The escalation of the trade dispute between the US and China could boost demand for petrochemical products from Malaysia and the region but curb long-term demand.

Petronas Chemicals Group Bhd (PetChem) MD and CEO Datuk Sazali Hamzah (picture) said the US-China trade rift has yet to have a material impact on the company, but is perceived as both a threat and an opportunity for the industry.

“If, for example, China really moves into a trade war, the country may seek ethylene and polyethylene products and supplies from South-East Asia as an alternative to tariff-hit US petrochemical products,” he said during the Asia Petrochemical Industry Conference 2018 in Kuala Lumpur yesterday.

In July, Washington announced a list of US$200 billion (RM820.2 billion) worth of Chinese commodities to be hit with a 10% tariff. This includes various organic and inorganic chemicals made in China.

If implemented, Beijing will respond in kind as a retaliatory measure, thus making alternative petrochemical markets such as Malaysia and South-East Asia cheaper in comparison.

According to Sazali, who is also PetChem’s parent company Petroliam Nasional Bhd’s (Petronas) VP, a prolonged trade war could weaken China’s industrial growth which could be negative for the industry as a whole.

“China is a big country, so if it is affected, it will affect the entire region,” he said.

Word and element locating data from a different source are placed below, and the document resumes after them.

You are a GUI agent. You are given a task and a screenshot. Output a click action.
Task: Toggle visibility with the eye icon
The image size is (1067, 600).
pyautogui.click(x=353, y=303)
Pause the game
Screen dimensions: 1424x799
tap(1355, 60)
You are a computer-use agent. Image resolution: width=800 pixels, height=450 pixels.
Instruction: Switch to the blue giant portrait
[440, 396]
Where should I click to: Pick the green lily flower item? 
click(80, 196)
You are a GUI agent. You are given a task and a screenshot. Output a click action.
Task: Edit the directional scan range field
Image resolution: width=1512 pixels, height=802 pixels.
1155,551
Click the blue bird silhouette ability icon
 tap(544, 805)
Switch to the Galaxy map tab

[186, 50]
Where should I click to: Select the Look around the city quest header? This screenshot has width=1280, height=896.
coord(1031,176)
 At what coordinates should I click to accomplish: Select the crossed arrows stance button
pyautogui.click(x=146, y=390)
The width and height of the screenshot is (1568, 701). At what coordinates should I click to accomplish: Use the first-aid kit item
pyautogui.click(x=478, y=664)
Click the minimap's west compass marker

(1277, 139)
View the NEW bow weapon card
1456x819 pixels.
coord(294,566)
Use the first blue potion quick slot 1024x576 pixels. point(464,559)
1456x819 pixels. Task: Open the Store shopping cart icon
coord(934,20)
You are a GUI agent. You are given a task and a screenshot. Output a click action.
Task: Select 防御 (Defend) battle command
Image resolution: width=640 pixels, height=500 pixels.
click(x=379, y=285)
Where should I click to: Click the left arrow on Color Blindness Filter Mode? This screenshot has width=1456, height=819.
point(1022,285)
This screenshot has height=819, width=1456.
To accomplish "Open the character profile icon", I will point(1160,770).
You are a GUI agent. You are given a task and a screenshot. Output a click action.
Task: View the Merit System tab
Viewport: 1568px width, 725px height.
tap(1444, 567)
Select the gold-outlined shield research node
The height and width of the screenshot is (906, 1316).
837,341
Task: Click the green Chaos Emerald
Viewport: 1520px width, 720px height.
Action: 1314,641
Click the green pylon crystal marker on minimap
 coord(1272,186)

He said although the industry will return to normal in the end, it is unclear how long this process will take.

China is today the largest consuming and producing country for petrochemicals, consuming 36% of the 639 million tonnes produced by the industry.

PetChem, a diversified downstream oil and gas producer involved in commodities, derivatives and specialty chemicals, sees about 16% of its 12.7 million tonnes per annum production volume going to China alone.

China is also reducing its dependence on coal to reduce pollution in the country. The initiative saw the world’s second-largest economy produced 281.5 million tonnes of coal in July this year — the lowest for the country since September 2016.

Sazali said this puts PetChem in a better position to bring its products to China as the country looks for alternatives to coal.

“When China decided to curb its coal production, it is actually an advantage for us because the alternative is ethylene gas-based products which we produce,” he said.

Meanwhile, with petrochemical facilities for the US$27 billion Pengerang Integrated Complex slated to come online towards the tail end of 2019, PetChem’s nameplate capacity is expected to increase 15% to 14.6 million tonnes per annum.

Sazali said the additional output will go mostly towards markets in South-East Asia and some parts of China, which would increase the latter’s contribution close to 18% to 20% of total group volume.

Going forward, PetChem’s fiscal performance will be influenced by global conditions, currency fluctuations, petrochemical prices and plant utilisation.

On the impact of the depreciating Turkish lira on currency markets, Sazali said ringgit weakness will not affect the fundamentals of the business as the company buys and sells in US dollar which provides stable cash generation for the group.